TASK INSTRUCTIONS
(A) Decide whether each statement agrees with the solfeggio frequency FAQ. For each, answer yes or no and quote the words of the FAQ that decide it.
(i) The syllable UT later became DO in most countries.
(ii) Peer-reviewed evidence supports the claim that 528 Hz repairs DNA.
(iii) The default of 3 minutes per frequency gives a 27-minute full traversal in Sequential mode.
(B) Reproduce the section of the solfeggio frequency FAQ that opens with the words containing "Which frequency should" and closes with "9 × per-frequency duration.".

SOURCE TEXT
From Guido d'Arezzo (~1025 AD), an Italian Benedictine monk who developed a mnemonic system for teaching pitch to choirboys using the first syllables of lines from the hymn "Ut queant laxis": Ut queant laxis, Resonare fibris, Mira gestorum, Famuli tuorum, Solve polluti, Labii reatum. UT later became DO in most countries. The names labeled positions in a 6-note hexachord scale used in Gregorian chant — they were a system for relative pitch, not absolute frequencies. The mapping to specific Hz values is Puleo's 20th-century overlay, not historical practice.
Did Joseph Puleo invent the solfeggio frequencies?
Effectively yes — as a numerical system tied to specific Hz values. Puleo (along with Leonard Horowitz) published the modern "solfeggio frequency" framework in the late 1990s, claiming it was derived from an older Latin source and pythagorean reduction. The frequencies are real numbers, but their assignment to chakras, emotional states, and healing functions is Puleo's framework, not ancient knowledge. The system is sometimes presented as having older origins, but its current form dates to the Puleo publications.
What about the "528 Hz DNA repair" claim?
Not supported by peer-reviewed evidence. This claim circulates widely in alternative-medicine literature, sometimes citing studies that don't actually demonstrate what they're claimed to demonstrate. DNA is a molecule, not an audio receiver; the physics of sound-DNA interaction at audible frequencies doesn't include the kind of "repair" mechanism the claim implies. 528 Hz is a real pitch that you can listen to and find pleasing — but it's not a documented therapy.
Which frequency should I start with?
If you're new and curious: try 528 Hz (MI) since it's the most-discussed. If you want to sit with a single frequency for an extended meditation: try whatever resonates with your current emotional/mental state per the Puleo associations (the labels next to each frequency button). If you have no preference: use Sequential mode and let the tool walk you through all nine. The Puleo associations are framing, not prescription — pick by what feels useful.
How long should I spend per frequency in Sequential mode?
3 minutes (the default) gives a 27-minute full traversal — manageable for daily practice. 5 min per frequency = 45 min for a longer sit. Shorter (1-2 min) for quick "frequency check-ins" if you only have a few minutes. Pair with the meditation timer to set total session length; Sequential will loop if the timer is longer than 9 × per-frequency duration.
What does "Per frequency" bell schedule do?

EXTRACTED MATERIAL
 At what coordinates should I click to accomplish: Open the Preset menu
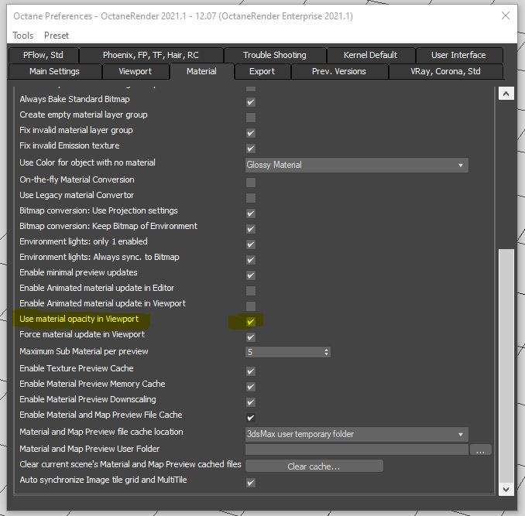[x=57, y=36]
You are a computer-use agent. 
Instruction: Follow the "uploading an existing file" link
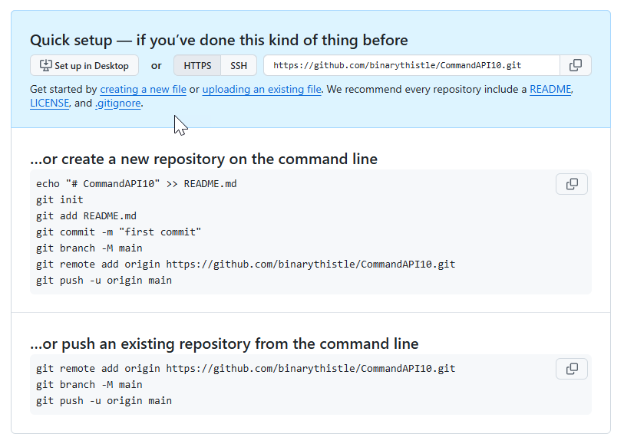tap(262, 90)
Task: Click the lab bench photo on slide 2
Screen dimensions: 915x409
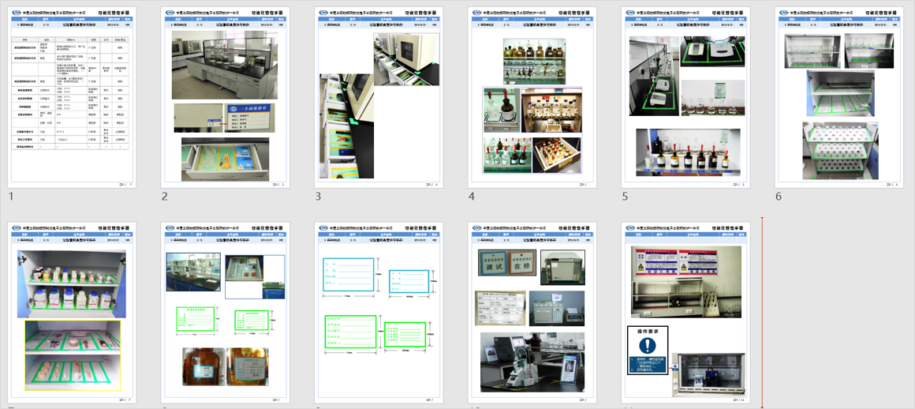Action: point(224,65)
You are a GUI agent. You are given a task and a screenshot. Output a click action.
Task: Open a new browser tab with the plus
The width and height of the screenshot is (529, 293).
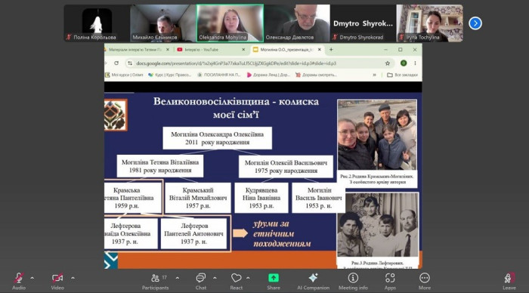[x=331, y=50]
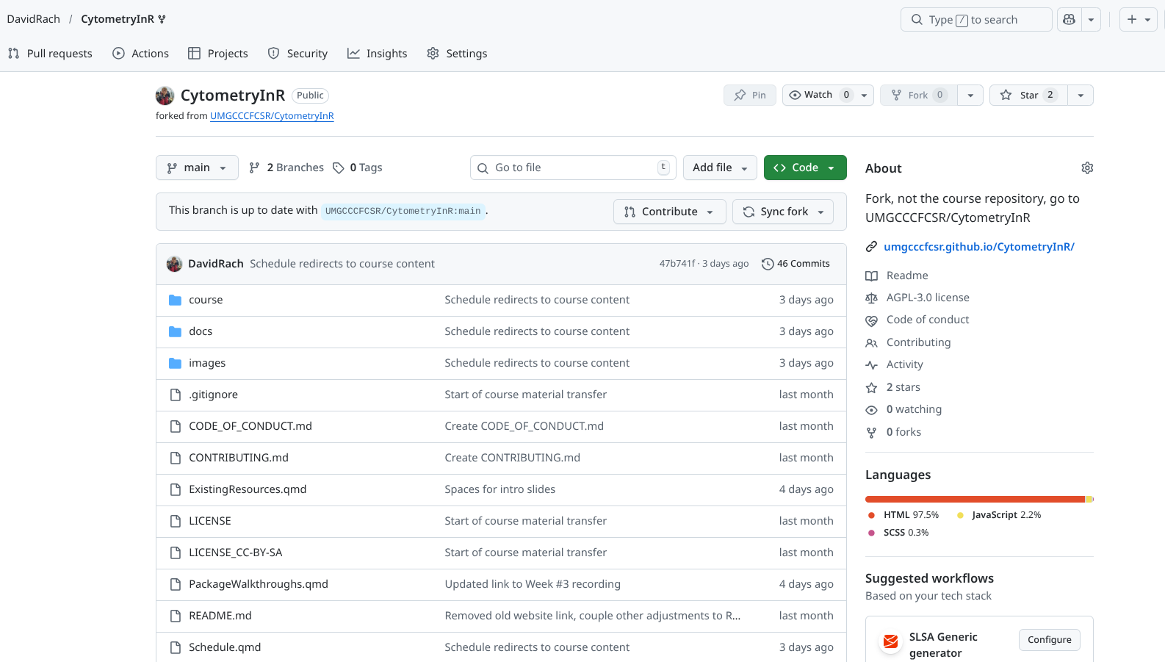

ANSWERS FOR EACH ITEM
(A)
(i) Yes: "UT later became DO in most countries."
(ii) No: "Not supported by peer-reviewed evidence."
(iii) Yes: "3 minutes (the default) gives a 27-minute full traversal"

(B)
Which frequency should I start with?
If you're new and curious: try 528 Hz (MI) since it's the most-discussed. If you want to sit with a single frequency for an extended meditation: try whatever resonates with your current emotional/mental state per the Puleo associations (the labels next to each frequency button). If you have no preference: use Sequential mode and let the tool walk you through all nine. The Puleo associations are framing, not prescription — pick by what feels useful.
How long should I spend per frequency in Sequential mode?
3 minutes (the default) gives a 27-minute full traversal — manageable for daily practice. 5 min per frequency = 45 min for a longer sit. Shorter (1-2 min) for quick "frequency check-ins" if you only have a few minutes. Pair with the meditation timer to set total session length; Sequential will loop if the timer is longer than 9 × per-frequency duration.